When multiple components trigger queries simultaneously, Relay can batch them into a single HTTP request. Think of it like zip compression for network requests.

WITHOUT BATCHING                 WITH BATCHING

[Query A] ──────▶               [Query A ]
[Query B] ──────▶     vs.       [Query B ] ──────▶
[Query C] ──────▶               [Query C ]

3 HTTP requests                  1 HTTP request
3 × TCP handshake                1 × TCP handshake
3 × Server processing            1 × Server processing (parallel)
Header overhead × 3              Header overhead × 1

Batching configuration (network layer setup):

import { Network } from 'relay-runtime';
import { createBatchMiddleware } from 'relay-batch-middleware';

const fetchQuery = createBatchMiddleware({
  batchWait: 10, // Wait 10ms to collect queries
});

const network = Network.create(fetchQuery);

How batching works:

Component A executes query → Relay adds to batch queue
Component B executes query → Relay adds to same batch (within 10ms window)
After 10ms, Relay sends one request with all queries
Server executes queries in parallel, returns combined response
Relay distributes results to respective components

💡 Mental model: "Collect, combine, send once."
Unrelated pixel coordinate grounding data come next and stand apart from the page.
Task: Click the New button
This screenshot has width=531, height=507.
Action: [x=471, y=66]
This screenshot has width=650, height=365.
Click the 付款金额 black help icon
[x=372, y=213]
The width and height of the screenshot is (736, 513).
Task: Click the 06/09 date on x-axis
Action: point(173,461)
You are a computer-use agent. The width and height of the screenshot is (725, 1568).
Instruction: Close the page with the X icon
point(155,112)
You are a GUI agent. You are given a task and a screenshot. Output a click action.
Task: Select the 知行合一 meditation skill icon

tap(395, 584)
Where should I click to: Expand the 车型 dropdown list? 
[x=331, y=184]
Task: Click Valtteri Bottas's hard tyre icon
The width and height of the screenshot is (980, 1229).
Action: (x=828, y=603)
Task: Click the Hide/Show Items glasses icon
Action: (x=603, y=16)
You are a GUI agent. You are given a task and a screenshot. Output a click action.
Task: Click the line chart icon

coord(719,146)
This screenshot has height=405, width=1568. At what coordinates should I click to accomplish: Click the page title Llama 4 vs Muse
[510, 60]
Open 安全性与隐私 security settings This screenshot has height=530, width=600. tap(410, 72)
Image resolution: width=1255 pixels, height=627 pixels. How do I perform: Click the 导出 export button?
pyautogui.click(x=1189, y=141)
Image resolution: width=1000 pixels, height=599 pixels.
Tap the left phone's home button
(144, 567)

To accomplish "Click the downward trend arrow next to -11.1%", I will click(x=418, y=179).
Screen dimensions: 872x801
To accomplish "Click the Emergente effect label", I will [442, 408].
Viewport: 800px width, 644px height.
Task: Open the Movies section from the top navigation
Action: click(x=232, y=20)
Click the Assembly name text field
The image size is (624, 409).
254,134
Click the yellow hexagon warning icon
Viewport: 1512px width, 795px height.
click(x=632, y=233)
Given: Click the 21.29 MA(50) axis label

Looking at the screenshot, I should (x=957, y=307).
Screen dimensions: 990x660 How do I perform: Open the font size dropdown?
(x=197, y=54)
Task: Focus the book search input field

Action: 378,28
⚠️ Batching tradeoff: Small delay (10ms) to collect queries, but massive savings on network overhead. Almost always worth it.

Real-World Examples: Applying Mental Models

Example 1: Diagnosing a Slow Page Load

Scenario: Your dashboard takes 3 seconds to load, but your API responds in 300ms.

Investigation using mental models:

Observation	Mental Model Applied	Diagnosis
Network tab shows 5 separate GraphQL requests	Waterfall Anti-Pattern	Queries executing sequentially
Requests happen 500ms apart	Three-Phase Pipeline	Child components waiting for parent data (Phase 3) before starting their Phase 1
Each request is small (~2KB)	Query Batching	Batching not enabled—wasting overhead on multiple TCP connections

Solution:

Refactor to single entry-point query using fragment composition
Enable batching in network layer
Use @defer for below-the-fold content

Result: Load time drops to 400ms (300ms API + 100ms client processing)

Example 2: Optimizing a Real-Time Dashboard

Scenario: Dashboard shows live metrics. Every update causes the entire page to re-render.

Problem through the lens of normalization:

// ❌ BAD: Querying metrics without IDs
query DashboardQuery {
  metrics {
    cpuUsage    # No ID! Relay can't normalize
    memoryUsage # Stored as "client:root:metrics"
    diskUsage   # Entire object must update together
  }
}

// Components using this data
function CPUWidget({ metrics }) {
  return <div>CPU: {metrics.cpuUsage}%</div>;
}

function MemoryWidget({ metrics }) {
  return <div>Memory: {metrics.memoryUsage}%</div>;
}

Why this is slow:

Metrics object lacks an id field
Relay stores it as a single blob under client:root:metrics
When any metric updates, Relay sees the whole object as changed
All components using metrics re-render, even if their specific field didn't change

Solution using normalization mental model:

// ✅ GOOD: Each metric is a separate node
query DashboardQuery {
  cpuMetric: metric(type: CPU) {
    id          # Now Relay can normalize!
    value       # Stored as Metric:cpu
  }
  memoryMetric: metric(type: MEMORY) {
    id          # Stored as Metric:memory
    value
  }
  diskMetric: metric(type: DISK) {
    id          # Stored as Metric:disk
    value
  }
}

// Components using fragments
function CPUWidget({ metricRef }) {
  const metric = useFragment(
    graphql`
      fragment CPUWidget_metric on Metric {
        value
      }
    `,
    metricRef
  );
  return <div>CPU: {metric.value}%</div>;
}

Performance improvement:

Each metric is normalized separately in the store
When CPU updates, only CPUWidget re-renders
Memory and disk widgets remain untouched
Result: 3× fewer renders, smoother UI updates

🎯 Key lesson: "If it changes independently, give it an ID."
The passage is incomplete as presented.